"This is what we do," defensive coordinator Robb Smith echoed. "We coach football. I had a little bit of the Griswold family vacation, traveling all over the midwest. My wife is ready for me to go back to work. If training camp started tomorrow that wouldn't be a bad thing."
Shannon got a new addition to his linebacker corp this month with the arrival of Josh Williams, a 6-2, 230 pounder with 4.43 speed out of Dodge City Junior College. "He's a smart young man," Shannon told the Razorback Nation. "Does a lot of great things on film that we've seen out of his junior college. Fast, quick guy and brings depth to the team and also competition which is really good."
Another highly regarded newcomer is 6-2, 327 pound defensive tackle Bijhon Jackson, a four-star recruit out of El Dorado, Arkansas. Listed as number eight in the nation at his position Jackson has been in Fayetteville through the summer and has a chance to contribute right away thanks to the work he's already done in the weight room.
"In a short amount of time, in my opinion, he's done a great job of redistributing his body and he's a guy we're really anxious to work with in camp when we get the pads on," Smith explained.
Smith is new to the defense as well, replacing Chris Ash who was one of head coach Bret Bielema's first hires after taking the Arkansas job. Communication issues plagued the Hogs throughout the 2013 season. Smith was hired in part to clean up that problem. He brought with him a new language of X's and O's dubbed "Hoganese" (hog-ah-NEEZE) by Bielema. Smith said the coaches and players are well versed in their new method of communication but, he added, "The real test is to make sure that it's followed through and carried out when we get to training camp."
Defensive line coach Rory Segrest believes the true value of Hoganese will come once the season starts. "In the course of a game things get hectic," he explained. "What you're trying to get across to them. What kind of adjustments need to be made. So the more fluid you can be in terms of your communication the better off you're going to be."

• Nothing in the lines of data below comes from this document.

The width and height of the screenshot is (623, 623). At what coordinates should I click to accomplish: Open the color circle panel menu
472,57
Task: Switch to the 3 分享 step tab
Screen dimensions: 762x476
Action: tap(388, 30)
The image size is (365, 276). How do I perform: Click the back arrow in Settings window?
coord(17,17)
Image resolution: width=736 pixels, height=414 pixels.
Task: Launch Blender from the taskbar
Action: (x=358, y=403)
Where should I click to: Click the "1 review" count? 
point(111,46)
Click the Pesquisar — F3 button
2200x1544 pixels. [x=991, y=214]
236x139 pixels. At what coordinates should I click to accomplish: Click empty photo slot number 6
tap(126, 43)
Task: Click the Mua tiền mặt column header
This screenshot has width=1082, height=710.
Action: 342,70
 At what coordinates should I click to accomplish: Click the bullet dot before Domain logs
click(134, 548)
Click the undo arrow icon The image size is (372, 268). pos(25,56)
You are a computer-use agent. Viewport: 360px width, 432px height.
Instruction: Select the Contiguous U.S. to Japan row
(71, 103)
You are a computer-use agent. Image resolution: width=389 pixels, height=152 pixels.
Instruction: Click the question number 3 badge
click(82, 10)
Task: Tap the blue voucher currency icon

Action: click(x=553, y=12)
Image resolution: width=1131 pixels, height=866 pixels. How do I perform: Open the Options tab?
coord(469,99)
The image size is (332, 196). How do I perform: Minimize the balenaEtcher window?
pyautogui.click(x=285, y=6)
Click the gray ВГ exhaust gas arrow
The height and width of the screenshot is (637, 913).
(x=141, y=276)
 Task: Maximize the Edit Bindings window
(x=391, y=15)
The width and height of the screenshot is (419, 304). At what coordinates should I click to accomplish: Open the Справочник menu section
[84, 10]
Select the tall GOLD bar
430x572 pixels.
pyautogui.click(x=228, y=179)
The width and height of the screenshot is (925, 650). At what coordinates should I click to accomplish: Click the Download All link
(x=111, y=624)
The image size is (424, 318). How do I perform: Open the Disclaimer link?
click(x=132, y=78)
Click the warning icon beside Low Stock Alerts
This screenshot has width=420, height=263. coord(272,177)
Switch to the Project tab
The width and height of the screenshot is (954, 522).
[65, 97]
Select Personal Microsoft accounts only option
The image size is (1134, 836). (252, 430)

College coaches have, for the first time this summer, been able to get on the field with their players for two hours a week during voluntary summer workouts. Asked what part of the defense needs the most development based on his observations during those practices Smith hedged somewhat saying, "I'm not trying to skirt the question but I think we need development in all areas. We've got to continue to improve each and every time we go out on the field. If we can do that we'll feel pretty good when we kick things off."